### [Work instructions]
Only an exact repetition of the entries will do.

[[ Material to process, beginning ]]

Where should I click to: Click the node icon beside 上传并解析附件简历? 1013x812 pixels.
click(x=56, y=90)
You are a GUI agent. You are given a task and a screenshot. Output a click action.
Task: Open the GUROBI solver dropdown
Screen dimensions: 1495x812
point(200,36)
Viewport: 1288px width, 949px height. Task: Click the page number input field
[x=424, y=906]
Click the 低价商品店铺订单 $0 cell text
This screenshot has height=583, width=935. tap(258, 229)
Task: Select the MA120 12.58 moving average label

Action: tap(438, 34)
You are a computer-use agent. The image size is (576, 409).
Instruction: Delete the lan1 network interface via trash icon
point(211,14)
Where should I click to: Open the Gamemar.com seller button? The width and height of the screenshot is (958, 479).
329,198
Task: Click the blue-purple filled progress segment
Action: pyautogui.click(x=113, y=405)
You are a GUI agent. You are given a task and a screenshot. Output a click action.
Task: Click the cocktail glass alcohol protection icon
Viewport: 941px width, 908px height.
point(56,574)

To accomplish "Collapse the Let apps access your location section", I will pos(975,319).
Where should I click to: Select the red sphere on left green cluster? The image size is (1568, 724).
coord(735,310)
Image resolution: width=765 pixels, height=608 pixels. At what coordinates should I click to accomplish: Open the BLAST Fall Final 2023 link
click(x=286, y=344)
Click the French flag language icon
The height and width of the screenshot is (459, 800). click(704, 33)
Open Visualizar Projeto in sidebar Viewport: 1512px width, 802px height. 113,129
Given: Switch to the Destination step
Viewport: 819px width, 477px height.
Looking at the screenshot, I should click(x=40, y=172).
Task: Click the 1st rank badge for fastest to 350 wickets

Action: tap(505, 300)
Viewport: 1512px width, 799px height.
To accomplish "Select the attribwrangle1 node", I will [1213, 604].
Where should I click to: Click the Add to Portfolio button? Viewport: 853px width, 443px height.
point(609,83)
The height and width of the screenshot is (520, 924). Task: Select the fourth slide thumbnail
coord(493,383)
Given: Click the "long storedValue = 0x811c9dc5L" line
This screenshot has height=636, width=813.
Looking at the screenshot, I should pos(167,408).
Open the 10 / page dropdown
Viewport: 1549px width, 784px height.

[[ Material to process, end ]]

### [Exercise solution]
Where should I click to: Click the node icon beside 上传并解析附件简历? 1013x812 pixels.
click(x=56, y=90)
You are a GUI agent. You are given a task and a screenshot. Output a click action.
Task: Open the GUROBI solver dropdown
Screen dimensions: 1495x812
point(200,36)
Viewport: 1288px width, 949px height. Task: Click the page number input field
[x=424, y=906]
Click the 低价商品店铺订单 $0 cell text
This screenshot has height=583, width=935. tap(258, 229)
Task: Select the MA120 12.58 moving average label

Action: tap(438, 34)
You are a computer-use agent. The image size is (576, 409).
Instruction: Delete the lan1 network interface via trash icon
point(211,14)
Where should I click to: Open the Gamemar.com seller button? The width and height of the screenshot is (958, 479).
329,198
Task: Click the blue-purple filled progress segment
Action: pyautogui.click(x=113, y=405)
You are a GUI agent. You are given a task and a screenshot. Output a click action.
Task: Click the cocktail glass alcohol protection icon
Viewport: 941px width, 908px height.
point(56,574)

To accomplish "Collapse the Let apps access your location section", I will pos(975,319).
Where should I click to: Select the red sphere on left green cluster? The image size is (1568, 724).
coord(735,310)
Image resolution: width=765 pixels, height=608 pixels. At what coordinates should I click to accomplish: Open the BLAST Fall Final 2023 link
click(x=286, y=344)
Click the French flag language icon
The height and width of the screenshot is (459, 800). click(704, 33)
Open Visualizar Projeto in sidebar Viewport: 1512px width, 802px height. 113,129
Given: Switch to the Destination step
Viewport: 819px width, 477px height.
Looking at the screenshot, I should click(x=40, y=172).
Task: Click the 1st rank badge for fastest to 350 wickets

Action: tap(505, 300)
Viewport: 1512px width, 799px height.
To accomplish "Select the attribwrangle1 node", I will [1213, 604].
Where should I click to: Click the Add to Portfolio button? Viewport: 853px width, 443px height.
point(609,83)
The height and width of the screenshot is (520, 924). Task: Select the fourth slide thumbnail
coord(493,383)
Given: Click the "long storedValue = 0x811c9dc5L" line
This screenshot has height=636, width=813.
Looking at the screenshot, I should pos(167,408).
Open the 10 / page dropdown
Viewport: 1549px width, 784px height.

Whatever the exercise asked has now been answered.